Thursday, January 18, 2007

The shadow knows...and now we do to

At long last new Liberal leader Stephane Dion unveiled his shadow cabinet this morning. Some interesting choices and some interesting names.

I won’t go over the full list; it's a long one. It's available in full in PDF format.

In addition to the 56 names on the list of shadow cabinet portfolios and responsibilities like whips and house leaders, and a priorities and planning committee, there are also four other committees with a chair, vice-chair and six to nine members. Interestingly, the committee chairs and vice chairs didn't get shadow cabinet roles, so it will be interesting to see the importance placed on these committees and their work.

Particularly since Ken Dryden didn't get a critic portfolio. He'll be chairing the committee on social justice, with vice-chair Andy Scott. John McKay will chair the economic prosperity committee with Massimo Pacetti. John Godfrey will chair an environmental sustainability committee with Geoff Regan, and Bryon Wilfert will chair Canada and the World with Keith Martin.

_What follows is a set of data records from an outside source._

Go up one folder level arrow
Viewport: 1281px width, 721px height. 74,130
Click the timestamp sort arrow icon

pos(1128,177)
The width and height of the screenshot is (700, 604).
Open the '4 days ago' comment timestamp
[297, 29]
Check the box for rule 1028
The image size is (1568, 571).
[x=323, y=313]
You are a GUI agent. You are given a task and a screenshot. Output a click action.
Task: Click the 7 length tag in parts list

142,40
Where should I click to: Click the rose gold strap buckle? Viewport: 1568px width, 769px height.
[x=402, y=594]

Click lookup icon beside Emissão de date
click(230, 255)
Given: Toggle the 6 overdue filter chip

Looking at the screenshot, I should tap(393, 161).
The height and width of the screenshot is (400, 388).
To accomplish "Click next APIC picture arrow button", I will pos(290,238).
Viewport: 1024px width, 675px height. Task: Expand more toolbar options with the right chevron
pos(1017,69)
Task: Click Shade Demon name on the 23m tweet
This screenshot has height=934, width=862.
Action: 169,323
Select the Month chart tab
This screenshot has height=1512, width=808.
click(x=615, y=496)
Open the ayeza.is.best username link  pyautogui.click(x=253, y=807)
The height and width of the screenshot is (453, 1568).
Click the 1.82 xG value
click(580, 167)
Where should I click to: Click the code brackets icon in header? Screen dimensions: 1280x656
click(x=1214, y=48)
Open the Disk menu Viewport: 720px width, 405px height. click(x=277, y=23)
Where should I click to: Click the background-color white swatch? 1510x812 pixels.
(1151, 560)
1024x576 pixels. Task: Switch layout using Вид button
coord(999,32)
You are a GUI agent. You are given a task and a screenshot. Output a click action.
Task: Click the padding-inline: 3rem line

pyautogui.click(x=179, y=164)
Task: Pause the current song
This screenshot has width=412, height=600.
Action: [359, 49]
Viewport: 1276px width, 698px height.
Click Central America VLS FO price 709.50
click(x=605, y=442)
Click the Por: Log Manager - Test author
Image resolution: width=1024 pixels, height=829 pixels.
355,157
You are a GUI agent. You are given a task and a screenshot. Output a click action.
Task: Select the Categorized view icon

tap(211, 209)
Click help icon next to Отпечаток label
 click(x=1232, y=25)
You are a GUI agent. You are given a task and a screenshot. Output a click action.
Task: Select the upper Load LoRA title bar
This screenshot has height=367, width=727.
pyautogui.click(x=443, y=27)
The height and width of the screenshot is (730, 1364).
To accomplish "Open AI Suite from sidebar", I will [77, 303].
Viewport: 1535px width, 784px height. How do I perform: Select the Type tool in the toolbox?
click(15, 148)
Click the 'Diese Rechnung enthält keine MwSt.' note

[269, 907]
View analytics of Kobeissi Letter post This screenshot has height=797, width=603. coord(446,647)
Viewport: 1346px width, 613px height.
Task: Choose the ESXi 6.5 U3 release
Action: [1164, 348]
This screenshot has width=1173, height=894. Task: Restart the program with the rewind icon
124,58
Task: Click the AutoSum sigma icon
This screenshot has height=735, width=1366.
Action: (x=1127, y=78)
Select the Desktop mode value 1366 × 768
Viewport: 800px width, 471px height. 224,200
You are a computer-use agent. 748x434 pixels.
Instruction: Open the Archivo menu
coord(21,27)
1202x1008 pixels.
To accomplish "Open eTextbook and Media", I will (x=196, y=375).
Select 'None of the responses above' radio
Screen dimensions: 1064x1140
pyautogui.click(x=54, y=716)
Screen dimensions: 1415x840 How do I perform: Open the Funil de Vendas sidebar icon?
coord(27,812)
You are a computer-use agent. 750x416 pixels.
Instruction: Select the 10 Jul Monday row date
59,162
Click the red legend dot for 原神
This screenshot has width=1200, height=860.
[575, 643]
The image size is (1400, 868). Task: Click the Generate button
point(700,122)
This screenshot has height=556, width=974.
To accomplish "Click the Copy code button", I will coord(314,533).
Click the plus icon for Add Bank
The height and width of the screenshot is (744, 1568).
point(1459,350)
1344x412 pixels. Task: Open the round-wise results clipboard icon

As I said, besides the committees it's a list of 56 people with critic or officer responsibilities. It's 38 male, 18 female by my count. And by province:

: 23

: 11

: 6

New Brunswick
: 4

and Nova Scotia: 3 each

, Alberta, PEI, Newfoundland and the Yukon: 1 each

What, Alberta you say? Yes, we do still have some Senators there.

Obviously it would have been nice to be closer to gender parity here. Still, we need to work with the caucus we have now, and work to get more qualified women on the ballot and elected in the next election.

Still, many high profile positions went to women, such as both the leader and deputy opposition leaders in the Senate. Plus Lucienne Robillard as Deputy House Leader and Karen Redman as whip, Tina Keeper in Canadian Heritage, Belinda Stronach in Competitiveness and the New Economy, Bonnie Brown in Health, Marlene Jennings in Justice (glad to see her get a high profile job), Sue Barnes in Public Safety, Anita Neville in Indian Affairs and Ruby Dhalla in Social Development.

Joe Volpe
is still around in transport, c'est la vie. An interesting choice is Dennis Coderre for National Defence, not sure how that will work out. No knock on Dennis, I just don't know of his background on the file.

I think Pablo Rodriguez will be interesting going up against poor James Moore in public works. Mark Holland should school Gary Lunn in Natural Resources. Scott Simms should do well in fisheries and Ujal Dosanjh moves to foreign affairs. John McCallum will be fine in finance, and Scott Brison in industry should give him a chance to work on some of the issues he campaigned on. And of course David McGuinty in the environment, that's a great pick.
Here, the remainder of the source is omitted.